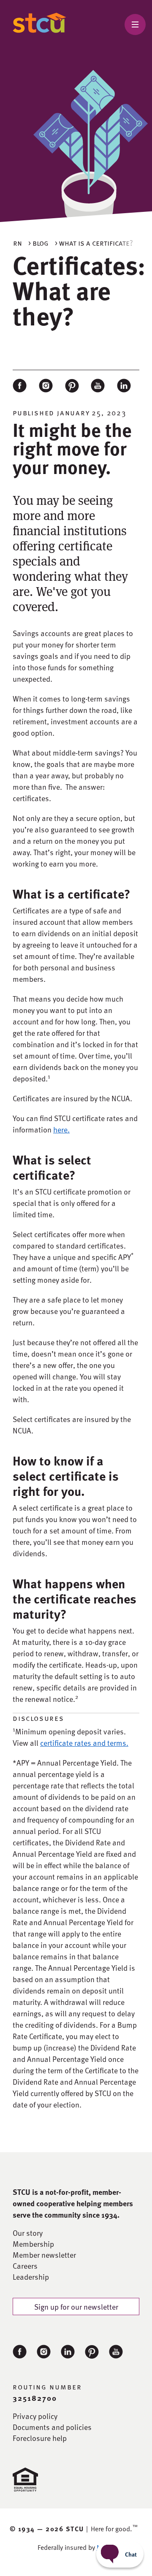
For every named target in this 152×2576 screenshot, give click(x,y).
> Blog (38, 242)
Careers (25, 2266)
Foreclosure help (40, 2438)
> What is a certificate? (94, 242)
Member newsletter (44, 2255)
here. (61, 1129)
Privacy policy (35, 2416)
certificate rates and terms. (84, 1742)
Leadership (31, 2277)
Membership (33, 2244)
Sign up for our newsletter (76, 2306)
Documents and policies (52, 2427)
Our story (28, 2233)
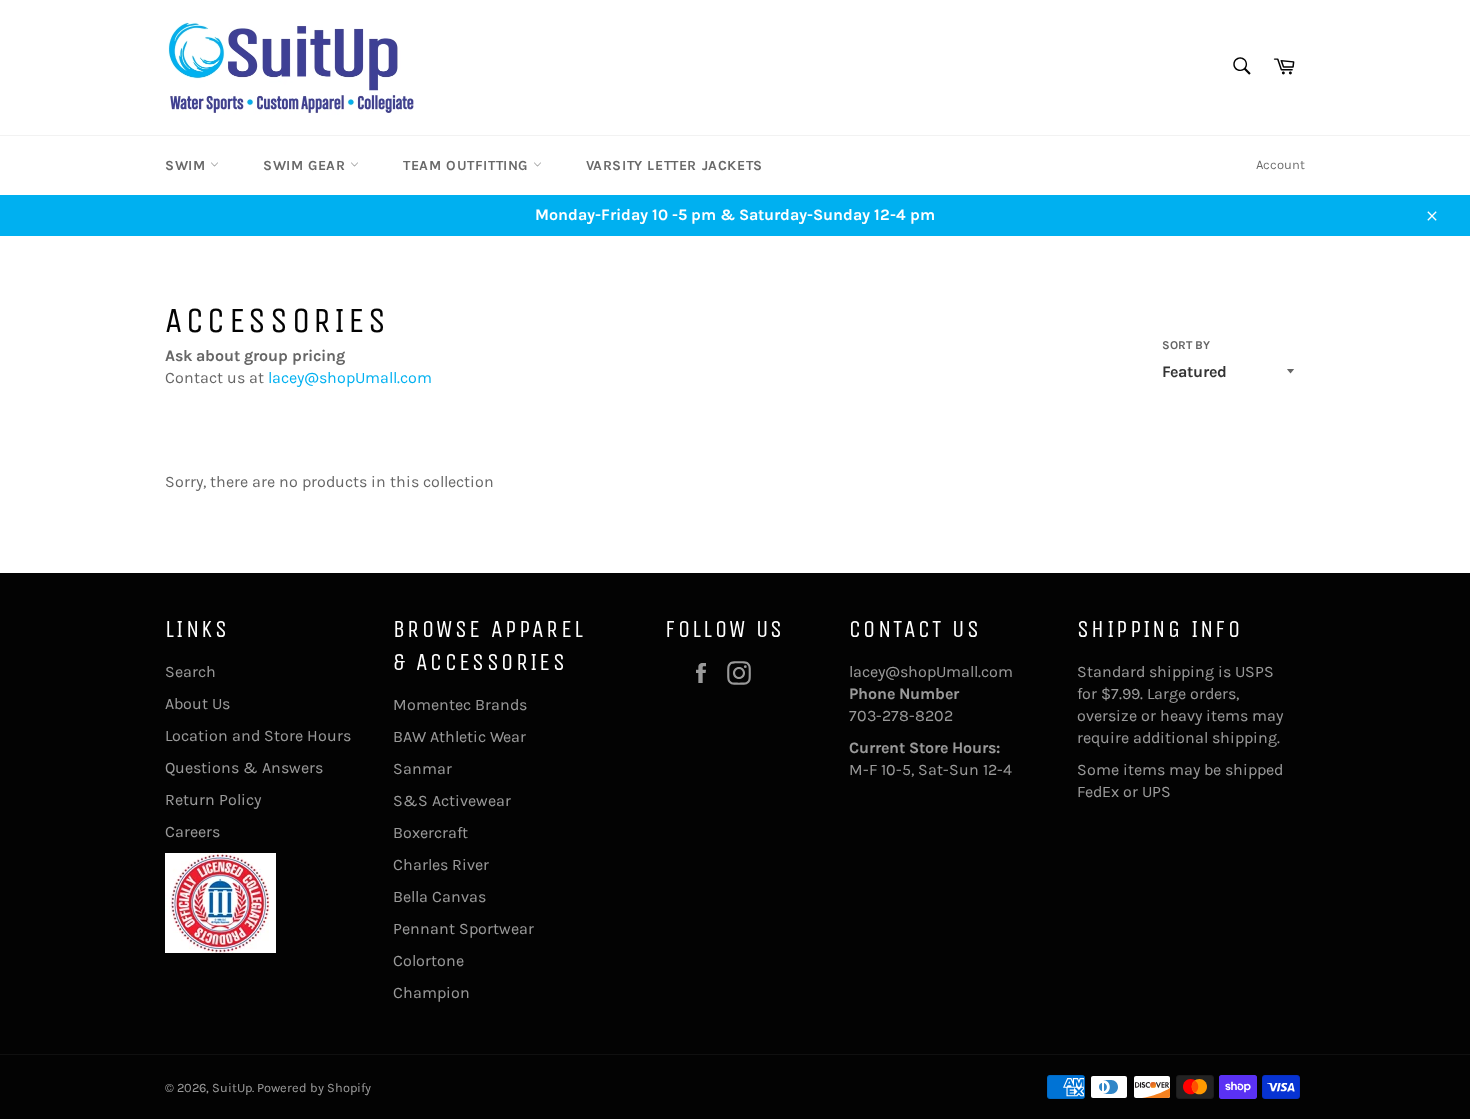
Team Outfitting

## [WORK TASK]
The entries above hold the needed span. Transcribe exactly the lines from the one with "certificate? (94, 242)" to the one with "Documents and policies (52, 2427)", both included.

## [TASK RESPONSE]
> What is a certificate? (94, 242)
Member newsletter (44, 2255)
here. (61, 1129)
Privacy policy (35, 2416)
certificate rates and terms. (84, 1742)
Leadership (31, 2277)
Membership (33, 2244)
Sign up for our newsletter (76, 2306)
Documents and policies (52, 2427)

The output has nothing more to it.